=== DATASET RECORDS ===

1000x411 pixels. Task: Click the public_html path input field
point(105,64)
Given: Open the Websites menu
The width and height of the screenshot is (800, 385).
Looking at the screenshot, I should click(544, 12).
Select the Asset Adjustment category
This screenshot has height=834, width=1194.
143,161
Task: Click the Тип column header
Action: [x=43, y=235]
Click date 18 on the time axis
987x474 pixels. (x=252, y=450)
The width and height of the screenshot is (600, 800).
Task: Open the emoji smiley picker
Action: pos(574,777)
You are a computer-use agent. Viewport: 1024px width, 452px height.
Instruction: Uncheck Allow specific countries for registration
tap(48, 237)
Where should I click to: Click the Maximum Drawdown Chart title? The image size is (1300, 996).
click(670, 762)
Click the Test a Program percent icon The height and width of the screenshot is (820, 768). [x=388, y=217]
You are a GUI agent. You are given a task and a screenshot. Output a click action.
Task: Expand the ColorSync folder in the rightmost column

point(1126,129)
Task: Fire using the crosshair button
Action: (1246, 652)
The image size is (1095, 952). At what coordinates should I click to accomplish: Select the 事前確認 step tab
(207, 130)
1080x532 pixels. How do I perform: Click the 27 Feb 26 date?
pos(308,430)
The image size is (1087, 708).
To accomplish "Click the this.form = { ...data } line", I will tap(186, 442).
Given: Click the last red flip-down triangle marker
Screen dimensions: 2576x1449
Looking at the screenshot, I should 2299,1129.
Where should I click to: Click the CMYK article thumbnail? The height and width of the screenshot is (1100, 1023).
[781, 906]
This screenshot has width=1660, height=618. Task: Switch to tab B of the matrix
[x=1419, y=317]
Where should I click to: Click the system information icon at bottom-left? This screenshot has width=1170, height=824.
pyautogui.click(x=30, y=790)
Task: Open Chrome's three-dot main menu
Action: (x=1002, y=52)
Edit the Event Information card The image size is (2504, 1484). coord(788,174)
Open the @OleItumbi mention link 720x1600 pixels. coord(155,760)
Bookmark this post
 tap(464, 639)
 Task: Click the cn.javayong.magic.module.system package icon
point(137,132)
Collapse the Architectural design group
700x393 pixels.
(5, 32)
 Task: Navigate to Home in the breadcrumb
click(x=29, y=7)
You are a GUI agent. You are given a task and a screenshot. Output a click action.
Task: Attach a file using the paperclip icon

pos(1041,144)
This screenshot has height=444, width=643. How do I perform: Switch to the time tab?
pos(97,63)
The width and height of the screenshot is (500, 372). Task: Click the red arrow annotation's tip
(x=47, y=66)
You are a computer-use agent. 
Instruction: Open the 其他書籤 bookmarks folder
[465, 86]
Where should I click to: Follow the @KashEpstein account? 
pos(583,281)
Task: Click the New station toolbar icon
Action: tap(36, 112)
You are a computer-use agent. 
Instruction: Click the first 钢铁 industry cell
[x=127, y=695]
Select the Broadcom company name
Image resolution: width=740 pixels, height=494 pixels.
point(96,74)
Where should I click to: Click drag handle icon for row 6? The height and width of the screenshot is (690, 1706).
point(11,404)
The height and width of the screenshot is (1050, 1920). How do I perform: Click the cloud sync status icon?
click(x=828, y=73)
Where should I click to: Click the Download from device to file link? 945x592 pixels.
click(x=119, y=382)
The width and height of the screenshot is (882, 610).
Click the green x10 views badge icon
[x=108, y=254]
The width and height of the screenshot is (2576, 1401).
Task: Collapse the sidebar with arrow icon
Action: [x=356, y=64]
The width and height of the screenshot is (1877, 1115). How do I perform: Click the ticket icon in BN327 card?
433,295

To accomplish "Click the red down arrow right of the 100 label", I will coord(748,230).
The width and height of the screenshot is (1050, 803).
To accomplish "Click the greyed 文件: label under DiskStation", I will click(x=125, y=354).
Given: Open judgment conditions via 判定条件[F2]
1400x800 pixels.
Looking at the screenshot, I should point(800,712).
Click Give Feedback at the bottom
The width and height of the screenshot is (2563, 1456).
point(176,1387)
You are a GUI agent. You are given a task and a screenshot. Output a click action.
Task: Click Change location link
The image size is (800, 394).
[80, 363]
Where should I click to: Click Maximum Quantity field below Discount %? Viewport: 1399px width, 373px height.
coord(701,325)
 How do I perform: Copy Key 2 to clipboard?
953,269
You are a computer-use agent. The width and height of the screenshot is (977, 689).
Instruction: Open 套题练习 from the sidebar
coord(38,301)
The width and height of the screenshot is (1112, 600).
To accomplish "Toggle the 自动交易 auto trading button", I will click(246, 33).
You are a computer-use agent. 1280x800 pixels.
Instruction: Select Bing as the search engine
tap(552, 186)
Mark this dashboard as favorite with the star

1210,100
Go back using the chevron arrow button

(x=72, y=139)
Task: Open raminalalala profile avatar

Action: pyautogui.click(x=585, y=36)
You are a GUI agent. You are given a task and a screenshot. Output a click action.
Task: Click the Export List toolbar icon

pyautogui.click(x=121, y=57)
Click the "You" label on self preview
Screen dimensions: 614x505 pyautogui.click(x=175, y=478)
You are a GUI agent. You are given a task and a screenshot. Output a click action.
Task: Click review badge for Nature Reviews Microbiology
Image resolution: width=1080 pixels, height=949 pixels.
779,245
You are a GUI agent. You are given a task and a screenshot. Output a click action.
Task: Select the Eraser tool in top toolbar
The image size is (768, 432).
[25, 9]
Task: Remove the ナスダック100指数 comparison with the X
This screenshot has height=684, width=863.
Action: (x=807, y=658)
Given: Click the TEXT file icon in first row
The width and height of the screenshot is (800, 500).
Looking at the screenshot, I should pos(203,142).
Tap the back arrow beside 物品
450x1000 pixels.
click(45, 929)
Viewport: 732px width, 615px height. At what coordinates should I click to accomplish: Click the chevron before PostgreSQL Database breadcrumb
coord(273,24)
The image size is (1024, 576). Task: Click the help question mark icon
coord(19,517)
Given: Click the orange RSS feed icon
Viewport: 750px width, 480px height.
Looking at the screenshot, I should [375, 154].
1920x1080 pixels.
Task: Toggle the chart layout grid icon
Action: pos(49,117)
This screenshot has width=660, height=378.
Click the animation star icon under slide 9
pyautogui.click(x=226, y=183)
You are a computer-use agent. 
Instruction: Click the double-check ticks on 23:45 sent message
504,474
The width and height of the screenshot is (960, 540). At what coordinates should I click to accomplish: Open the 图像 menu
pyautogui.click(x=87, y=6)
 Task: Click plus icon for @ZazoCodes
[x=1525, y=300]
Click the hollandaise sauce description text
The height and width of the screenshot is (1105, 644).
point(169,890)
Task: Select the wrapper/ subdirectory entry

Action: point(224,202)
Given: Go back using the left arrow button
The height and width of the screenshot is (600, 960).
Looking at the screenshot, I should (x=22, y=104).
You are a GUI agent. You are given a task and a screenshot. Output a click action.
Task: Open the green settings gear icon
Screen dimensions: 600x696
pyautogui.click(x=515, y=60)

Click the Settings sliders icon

=== GIVEN TASK ===
Give every line of the entries above as a JSON list of strings, one string per line, skipping blank lines.

=== FINAL ANSWER ===
[
  "1000x411 pixels. Task: Click the public_html path input field",
  "point(105,64)",
  "Given: Open the Websites menu",
  "The width and height of the screenshot is (800, 385).",
  "Looking at the screenshot, I should click(544, 12).",
  "Select the Asset Adjustment category",
  "This screenshot has height=834, width=1194.",
  "143,161",
  "Task: Click the Тип column header",
  "Action: [x=43, y=235]",
  "Click date 18 on the time axis",
  "987x474 pixels. (x=252, y=450)",
  "The width and height of the screenshot is (600, 800).",
  "Task: Open the emoji smiley picker",
  "Action: pos(574,777)",
  "You are a computer-use agent. Viewport: 1024px width, 452px height.",
  "Instruction: Uncheck Allow specific countries for registration",
  "tap(48, 237)",
  "Where should I click to: Click the Maximum Drawdown Chart title? The image size is (1300, 996).",
  "click(670, 762)",
  "Click the Test a Program percent icon The height and width of the screenshot is (820, 768). [x=388, y=217]",
  "You are a GUI agent. You are given a task and a screenshot. Output a click action.",
  "Task: Expand the ColorSync folder in the rightmost column",
  "point(1126,129)",
  "Task: Fire using the crosshair button",
  "Action: (1246, 652)",
  "The image size is (1095, 952). At what coordinates should I click to accomplish: Select the 事前確認 step tab",
  "(207, 130)",
  "1080x532 pixels. How do I perform: Click the 27 Feb 26 date?",
  "pos(308,430)",
  "The image size is (1087, 708).",
  "To accomplish \"Click the this.form = { ...data } line\", I will tap(186, 442).",
  "Given: Click the last red flip-down triangle marker",
  "Screen dimensions: 2576x1449",
  "Looking at the screenshot, I should 2299,1129.",
  "Where should I click to: Click the CMYK article thumbnail? The height and width of the screenshot is (1100, 1023).",
  "[781, 906]",
  "This screenshot has width=1660, height=618. Task: Switch to tab B of the matrix",
  "[x=1419, y=317]",
  "Where should I click to: Click the system information icon at bottom-left? This screenshot has width=1170, height=824.",
  "pyautogui.click(x=30, y=790)",
  "Task: Open Chrome's three-dot main menu",
  "Action: (x=1002, y=52)",
  "Edit the Event Information card The image size is (2504, 1484). coord(788,174)",
  "Open the @OleItumbi mention link 720x1600 pixels. coord(155,760)",
  "Bookmark this post",
  " tap(464, 639)",
  " Task: Click the cn.javayong.magic.module.system package icon",
  "point(137,132)",
  "Collapse the Architectural design group",
  "700x393 pixels.",
  "(5, 32)",
  " Task: Navigate to Home in the breadcrumb",
  "click(x=29, y=7)",
  "You are a GUI agent. You are given a task and a screenshot. Output a click action.",
  "Task: Attach a file using the paperclip icon",
  "pos(1041,144)",
  "This screenshot has height=444, width=643. How do I perform: Switch to the time tab?",
  "pos(97,63)",
  "The width and height of the screenshot is (500, 372). Task: Click the red arrow annotation's tip",
  "(x=47, y=66)",
  "You are a computer-use agent. ",
  "Instruction: Open the 其他書籤 bookmarks folder",
  "[465, 86]",
  "Where should I click to: Follow the @KashEpstein account? ",
  "pos(583,281)",
  "Task: Click the New station toolbar icon",
  "Action: tap(36, 112)",
  "You are a computer-use agent. ",
  "Instruction: Click the first 钢铁 industry cell",
  "[x=127, y=695]",
  "Select the Broadcom company name",
  "Image resolution: width=740 pixels, height=494 pixels.",
  "point(96,74)",
  "Where should I click to: Click drag handle icon for row 6? The height and width of the screenshot is (690, 1706).",
  "point(11,404)",
  "The height and width of the screenshot is (1050, 1920). How do I perform: Click the cloud sync status icon?",
  "click(x=828, y=73)",
  "Where should I click to: Click the Download from device to file link? 945x592 pixels.",
  "click(x=119, y=382)",
  "The width and height of the screenshot is (882, 610).",
  "Click the green x10 views badge icon",
  "[x=108, y=254]",
  "The width and height of the screenshot is (2576, 1401).",
  "Task: Collapse the sidebar with arrow icon",
  "Action: [x=356, y=64]",
  "The width and height of the screenshot is (1877, 1115). How do I perform: Click the ticket icon in BN327 card?",
  "433,295",
  "To accomplish \"Click the red down arrow right of the 100 label\", I will coord(748,230).",
  "The width and height of the screenshot is (1050, 803).",
  "To accomplish \"Click the greyed 文件: label under DiskStation\", I will click(x=125, y=354).",
  "Given: Open judgment conditions via 判定条件[F2]",
  "1400x800 pixels.",
  "Looking at the screenshot, I should point(800,712).",
  "Click Give Feedback at the bottom",
  "The width and height of the screenshot is (2563, 1456).",
  "point(176,1387)",
  "You are a GUI agent. You are given a task and a screenshot. Output a click action.",
  "Task: Click Change location link",
  "The image size is (800, 394).",
  "[80, 363]",
  "Where should I click to: Click Maximum Quantity field below Discount %? Viewport: 1399px width, 373px height.",
  "coord(701,325)",
  " How do I perform: Copy Key 2 to clipboard?",
  "953,269",
  "You are a computer-use agent. The width and height of the screenshot is (977, 689).",
  "Instruction: Open 套题练习 from the sidebar",
  "coord(38,301)",
  "The width and height of the screenshot is (1112, 600).",
  "To accomplish \"Toggle the 自动交易 auto trading button\", I will click(246, 33).",
  "You are a computer-use agent. 1280x800 pixels.",
  "Instruction: Select Bing as the search engine",
  "tap(552, 186)",
  "Mark this dashboard as favorite with the star",
  "1210,100",
  "Go back using the chevron arrow button",
  "(x=72, y=139)",
  "Task: Open raminalalala profile avatar",
  "Action: pyautogui.click(x=585, y=36)",
  "You are a GUI agent. You are given a task and a screenshot. Output a click action.",
  "Task: Click the Export List toolbar icon",
  "pyautogui.click(x=121, y=57)",
  "Click the \"You\" label on self preview",
  "Screen dimensions: 614x505 pyautogui.click(x=175, y=478)",
  "You are a GUI agent. You are given a task and a screenshot. Output a click action.",
  "Task: Click review badge for Nature Reviews Microbiology",
  "Image resolution: width=1080 pixels, height=949 pixels.",
  "779,245",
  "You are a GUI agent. You are given a task and a screenshot. Output a click action.",
  "Task: Select the Eraser tool in top toolbar",
  "The image size is (768, 432).",
  "[25, 9]",
  "Task: Remove the ナスダック100指数 comparison with the X",
  "This screenshot has height=684, width=863.",
  "Action: (x=807, y=658)",
  "Given: Click the TEXT file icon in first row",
  "The width and height of the screenshot is (800, 500).",
  "Looking at the screenshot, I should pos(203,142).",
  "Tap the back arrow beside 物品",
  "450x1000 pixels.",
  "click(45, 929)",
  "Viewport: 732px width, 615px height. At what coordinates should I click to accomplish: Click the chevron before PostgreSQL Database breadcrumb",
  "coord(273,24)",
  "The image size is (1024, 576). Task: Click the help question mark icon",
  "coord(19,517)",
  "Given: Click the orange RSS feed icon",
  "Viewport: 750px width, 480px height.",
  "Looking at the screenshot, I should [375, 154].",
  "1920x1080 pixels.",
  "Task: Toggle the chart layout grid icon",
  "Action: pos(49,117)",
  "This screenshot has width=660, height=378.",
  "Click the animation star icon under slide 9",
  "pyautogui.click(x=226, y=183)",
  "You are a computer-use agent. ",
  "Instruction: Click the double-check ticks on 23:45 sent message",
  "504,474",
  "The width and height of the screenshot is (960, 540). At what coordinates should I click to accomplish: Open the 图像 menu",
  "pyautogui.click(x=87, y=6)",
  " Task: Click plus icon for @ZazoCodes",
  "[x=1525, y=300]",
  "Click the hollandaise sauce description text",
  "The height and width of the screenshot is (1105, 644).",
  "point(169,890)",
  "Task: Select the wrapper/ subdirectory entry",
  "Action: point(224,202)",
  "Given: Go back using the left arrow button",
  "The height and width of the screenshot is (600, 960).",
  "Looking at the screenshot, I should (x=22, y=104).",
  "You are a GUI agent. You are given a task and a screenshot. Output a click action.",
  "Task: Open the green settings gear icon",
  "Screen dimensions: 600x696",
  "pyautogui.click(x=515, y=60)",
  "Click the Settings sliders icon"
]